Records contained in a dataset
· · · · · · ·
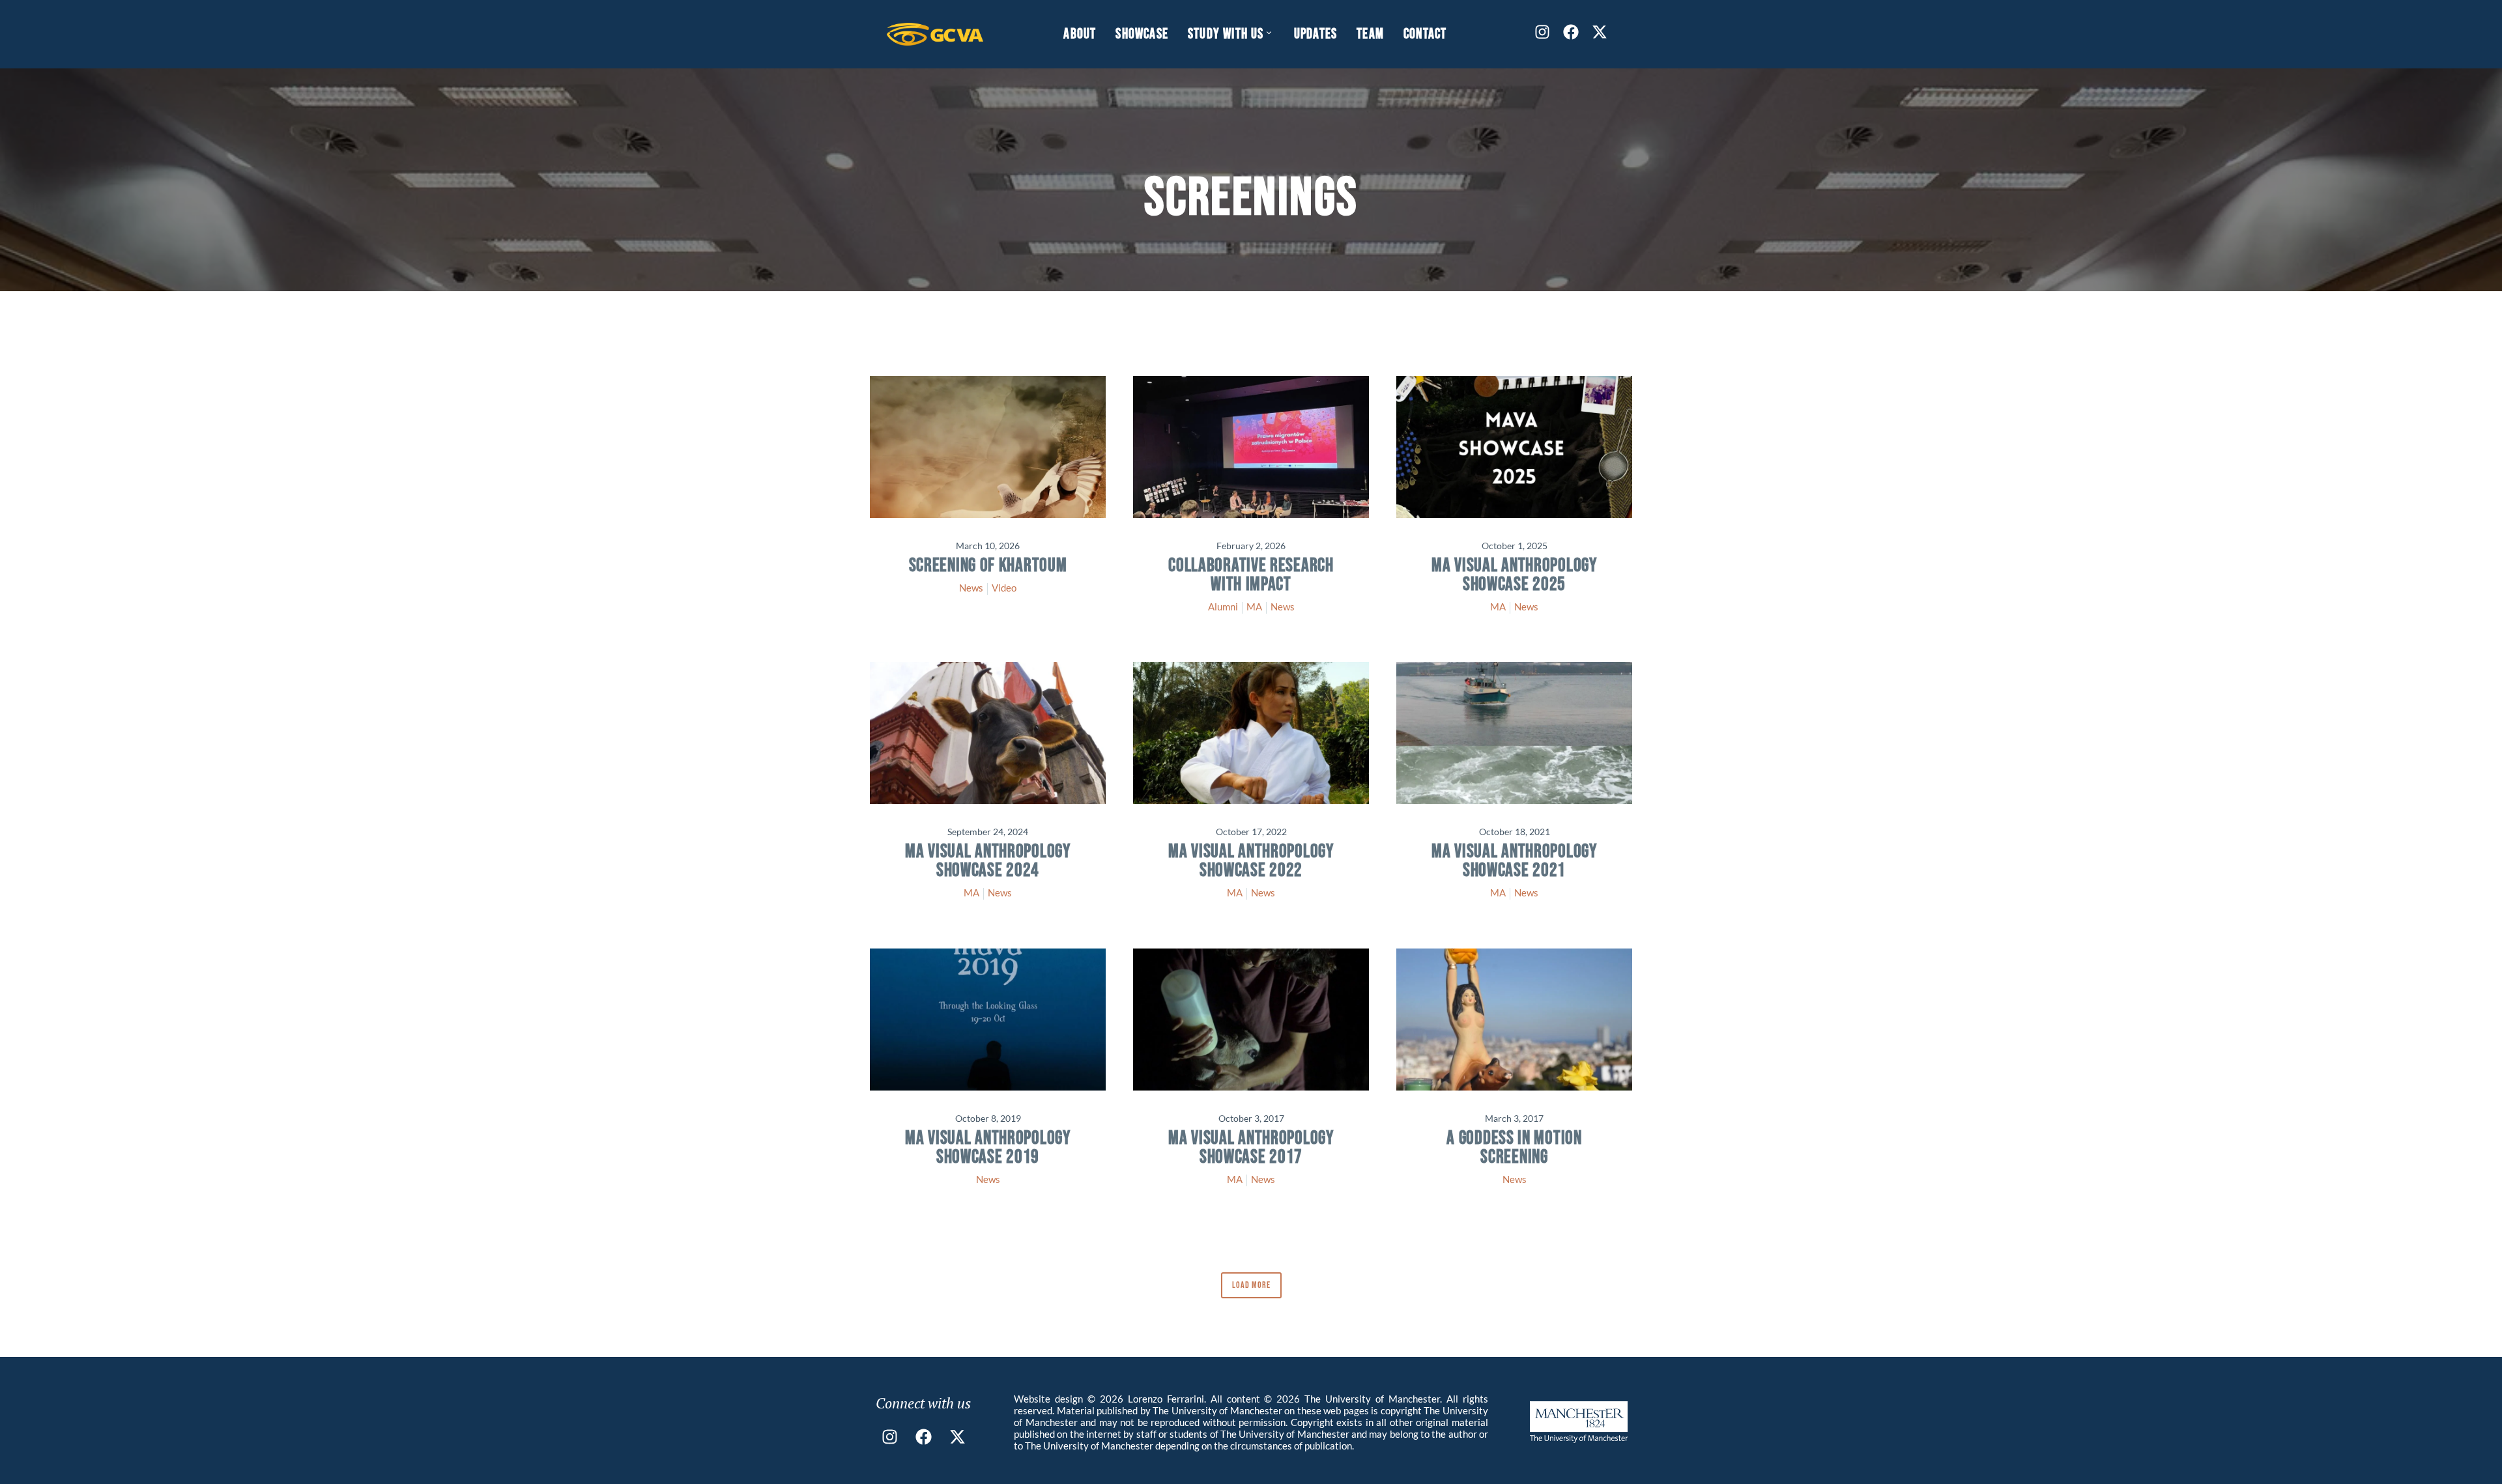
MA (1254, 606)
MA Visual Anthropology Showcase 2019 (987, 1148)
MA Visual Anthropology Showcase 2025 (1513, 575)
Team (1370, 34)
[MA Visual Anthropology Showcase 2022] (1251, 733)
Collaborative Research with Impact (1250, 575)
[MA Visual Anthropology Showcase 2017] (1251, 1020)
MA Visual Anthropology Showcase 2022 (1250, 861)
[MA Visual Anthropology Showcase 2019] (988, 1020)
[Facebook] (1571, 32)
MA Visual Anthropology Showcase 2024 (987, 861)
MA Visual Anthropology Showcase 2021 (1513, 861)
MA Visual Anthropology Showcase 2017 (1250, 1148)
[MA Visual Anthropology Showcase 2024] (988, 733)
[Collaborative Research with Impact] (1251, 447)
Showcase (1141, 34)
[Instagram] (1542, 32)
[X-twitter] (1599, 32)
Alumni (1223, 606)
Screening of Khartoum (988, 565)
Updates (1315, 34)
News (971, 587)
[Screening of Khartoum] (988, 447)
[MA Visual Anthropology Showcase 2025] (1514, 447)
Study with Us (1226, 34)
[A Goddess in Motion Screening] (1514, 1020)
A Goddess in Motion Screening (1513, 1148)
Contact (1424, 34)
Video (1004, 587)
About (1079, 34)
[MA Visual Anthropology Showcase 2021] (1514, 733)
· · · · · · ·
Where a line in the entries holds "Impact", copy that line.

Collaborative Research with Impact (1250, 575)
[Collaborative Research with Impact] (1251, 447)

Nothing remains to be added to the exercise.